Il professionista, dunque, “cresce” attraverso le specializzazioni molto diverse che fanno capo alla sua attività. Coaching e golf giocato, ma anche club management, fitting di bastoni, attività di comunicazione e commerciali, ruoli istituzionali nell’ambito dell’Associazione, in Federazione o presso i diversi tour, attività di arbitro. Se i risultati ottenuti in ciascun ambito permettono di accedere alle tre categorie più alte, tutti i Professionisti sono riconoscibili dai propri allievi fin dall’inizio della carriera. Anzianità e formazione ne definiscono il livello. Si distingue con A chi ha iniziato il percorso da meno di tre anni e non ha ancora raggiunto un minimo di crediti formativi; è categoria AA, invece, chi ha ottenuto questi due requisiti. Ogni tre anni la certificazione viene ricalcolata. Per quanto riguarda la formazione, accrescono esperienza e curriculum corsi e seminari (inclusi approfondimenti su bastoni, tecnologie, sistemi di analisi e software), ma anche la partecipazione a fiere ed eventi di settore.
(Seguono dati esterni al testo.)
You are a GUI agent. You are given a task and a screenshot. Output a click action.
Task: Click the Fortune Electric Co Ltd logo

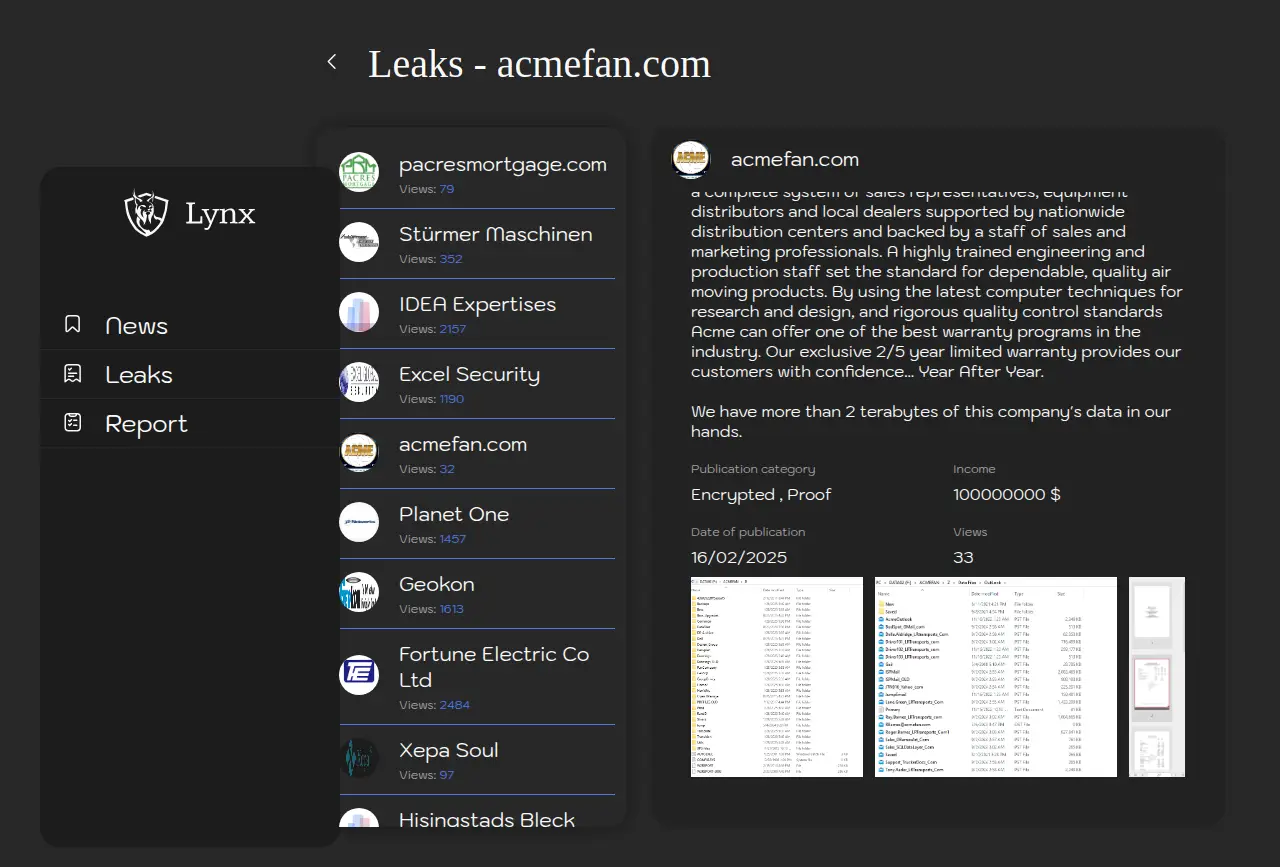(359, 675)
Dei 43 Paesi che fanno parte di CPG (Confederation of Professional Golf, già Pga of Europe), solo 14 hanno ricevuto il riconoscimento più alto dello European Education Level System (Eels): l’Italia è Pga Professional Level dal 2018, anno di introduzione del sistema. Già dal 1994, tuttavia, alla nostra Scuola (con altri tre nazioni) era stata riconosciuta l’eccellenza nella preparazione dei Professionisti. EELS è il metodo che valuta i programmi di formazione dei Paesi membri tenendo conto del curriculum di studio, di come viene proposto (qualità dei materiali didattici, workshop e docenti), dell’ambiente di lavoro e dei metodi di valutazione. Indagando le aree dell’insegnamento, del gioco e del business, il sistema mette a confronto il programma con 73 punti di apprendimento (Learning Outcomes): il riscontro con 13 di essi riconosce il primo livello (Initial Professional Education), con 38 il Pga Coaching Level, e con tutti e 73 il PGA Professional Level. L’intero processo dura circa un anno, dalla mappatura del programma al vaglio del materiale didattico e delle aule. «Siamo orgogliosi di vedere confermata la bontà del nostro metodo; passare attraverso questo processo accurato e completo è stato davvero interessante, ci ha permesso di capire cosa mancava nel programma e di inserire nuovi contenuti», ha detto il presidente di PGA Italiana Filippo Barbè, da dieci anni direttore della Scuola Nazionale Professionisti, già membro dell’Education Commitee di Pga of Europe (1997-2015), premiato con il 5 Star Professional of the Year Award nel 2014.